* [Directions for this task]
From the line containing "The image size is (947, 532)." down to the last line of the data, output each line word for word and include nothing else.

==*==

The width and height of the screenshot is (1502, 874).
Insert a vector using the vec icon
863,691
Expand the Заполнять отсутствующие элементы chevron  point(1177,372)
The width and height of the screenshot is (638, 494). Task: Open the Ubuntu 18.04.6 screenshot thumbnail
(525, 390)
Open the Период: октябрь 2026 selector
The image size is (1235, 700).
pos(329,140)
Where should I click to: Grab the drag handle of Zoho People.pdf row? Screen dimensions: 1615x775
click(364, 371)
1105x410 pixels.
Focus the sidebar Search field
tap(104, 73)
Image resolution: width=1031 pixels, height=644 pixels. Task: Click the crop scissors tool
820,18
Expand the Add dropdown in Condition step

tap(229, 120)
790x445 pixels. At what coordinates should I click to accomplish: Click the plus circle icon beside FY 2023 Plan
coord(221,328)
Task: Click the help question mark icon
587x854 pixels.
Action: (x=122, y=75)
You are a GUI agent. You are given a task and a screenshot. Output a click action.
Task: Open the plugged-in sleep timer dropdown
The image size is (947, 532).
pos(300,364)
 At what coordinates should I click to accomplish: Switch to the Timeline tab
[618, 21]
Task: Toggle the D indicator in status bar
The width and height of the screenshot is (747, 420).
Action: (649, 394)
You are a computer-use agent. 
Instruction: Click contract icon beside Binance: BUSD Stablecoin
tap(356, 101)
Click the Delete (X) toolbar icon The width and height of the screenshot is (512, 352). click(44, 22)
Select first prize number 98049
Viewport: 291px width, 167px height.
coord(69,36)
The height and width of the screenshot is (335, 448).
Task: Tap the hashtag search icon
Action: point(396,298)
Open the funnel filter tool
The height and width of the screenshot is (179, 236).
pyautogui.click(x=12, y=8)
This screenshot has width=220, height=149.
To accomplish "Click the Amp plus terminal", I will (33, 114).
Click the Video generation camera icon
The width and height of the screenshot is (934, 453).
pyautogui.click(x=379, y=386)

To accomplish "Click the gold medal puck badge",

==*==

* [Reply]
The image size is (947, 532).
pos(300,364)
 At what coordinates should I click to accomplish: Switch to the Timeline tab
[618, 21]
Task: Toggle the D indicator in status bar
The width and height of the screenshot is (747, 420).
Action: (649, 394)
You are a computer-use agent. 
Instruction: Click contract icon beside Binance: BUSD Stablecoin
tap(356, 101)
Click the Delete (X) toolbar icon The width and height of the screenshot is (512, 352). click(44, 22)
Select first prize number 98049
Viewport: 291px width, 167px height.
coord(69,36)
The height and width of the screenshot is (335, 448).
Task: Tap the hashtag search icon
Action: point(396,298)
Open the funnel filter tool
The height and width of the screenshot is (179, 236).
pyautogui.click(x=12, y=8)
This screenshot has width=220, height=149.
To accomplish "Click the Amp plus terminal", I will (33, 114).
Click the Video generation camera icon
The width and height of the screenshot is (934, 453).
pyautogui.click(x=379, y=386)

To accomplish "Click the gold medal puck badge",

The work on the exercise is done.